**AIM OF THE EXERCISE:** Rewrite the records from the first line up to and including the line with "[x=357, y=23]", replacing "pixels" with "px" and leaving everything else the same.

**EXTRACTED MATERIAL:**
# # # # #

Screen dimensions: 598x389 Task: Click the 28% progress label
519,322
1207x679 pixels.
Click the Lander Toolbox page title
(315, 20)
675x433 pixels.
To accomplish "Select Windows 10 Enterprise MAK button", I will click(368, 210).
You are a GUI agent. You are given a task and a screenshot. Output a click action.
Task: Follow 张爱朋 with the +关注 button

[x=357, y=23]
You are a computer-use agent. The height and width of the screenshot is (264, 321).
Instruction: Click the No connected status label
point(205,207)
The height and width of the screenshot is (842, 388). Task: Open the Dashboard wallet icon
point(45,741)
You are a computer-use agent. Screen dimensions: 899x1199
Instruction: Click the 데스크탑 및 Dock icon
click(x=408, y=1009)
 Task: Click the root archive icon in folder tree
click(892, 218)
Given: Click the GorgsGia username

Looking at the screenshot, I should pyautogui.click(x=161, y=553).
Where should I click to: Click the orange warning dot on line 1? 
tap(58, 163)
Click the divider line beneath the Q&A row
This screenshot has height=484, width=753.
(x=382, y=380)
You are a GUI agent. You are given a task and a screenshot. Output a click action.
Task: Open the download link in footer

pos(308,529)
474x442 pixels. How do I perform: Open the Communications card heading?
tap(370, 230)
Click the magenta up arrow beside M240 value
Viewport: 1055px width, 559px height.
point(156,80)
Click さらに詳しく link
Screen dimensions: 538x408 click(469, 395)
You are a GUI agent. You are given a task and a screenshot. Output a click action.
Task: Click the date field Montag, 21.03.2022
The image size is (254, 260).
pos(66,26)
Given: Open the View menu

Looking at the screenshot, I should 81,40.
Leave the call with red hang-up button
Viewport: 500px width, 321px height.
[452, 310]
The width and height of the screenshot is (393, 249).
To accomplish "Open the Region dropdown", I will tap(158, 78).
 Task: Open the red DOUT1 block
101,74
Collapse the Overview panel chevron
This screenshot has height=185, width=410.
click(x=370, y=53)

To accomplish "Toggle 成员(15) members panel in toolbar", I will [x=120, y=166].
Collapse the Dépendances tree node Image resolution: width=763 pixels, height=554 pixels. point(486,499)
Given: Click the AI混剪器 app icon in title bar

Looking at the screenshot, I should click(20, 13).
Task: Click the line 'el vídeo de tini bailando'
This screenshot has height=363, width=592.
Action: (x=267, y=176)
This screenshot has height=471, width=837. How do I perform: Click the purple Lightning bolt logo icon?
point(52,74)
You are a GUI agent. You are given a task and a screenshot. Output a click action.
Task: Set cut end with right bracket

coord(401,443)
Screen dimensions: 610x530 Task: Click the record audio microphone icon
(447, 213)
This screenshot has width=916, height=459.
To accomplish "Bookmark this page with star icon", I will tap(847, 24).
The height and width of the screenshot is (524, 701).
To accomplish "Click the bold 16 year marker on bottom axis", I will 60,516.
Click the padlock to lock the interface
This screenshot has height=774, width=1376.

# # # # #

**SOLUTION TO THIS PROBLEM:**
Screen dimensions: 598x389 Task: Click the 28% progress label
519,322
1207x679 px.
Click the Lander Toolbox page title
(315, 20)
675x433 px.
To accomplish "Select Windows 10 Enterprise MAK button", I will click(368, 210).
You are a GUI agent. You are given a task and a screenshot. Output a click action.
Task: Follow 张爱朋 with the +关注 button

[x=357, y=23]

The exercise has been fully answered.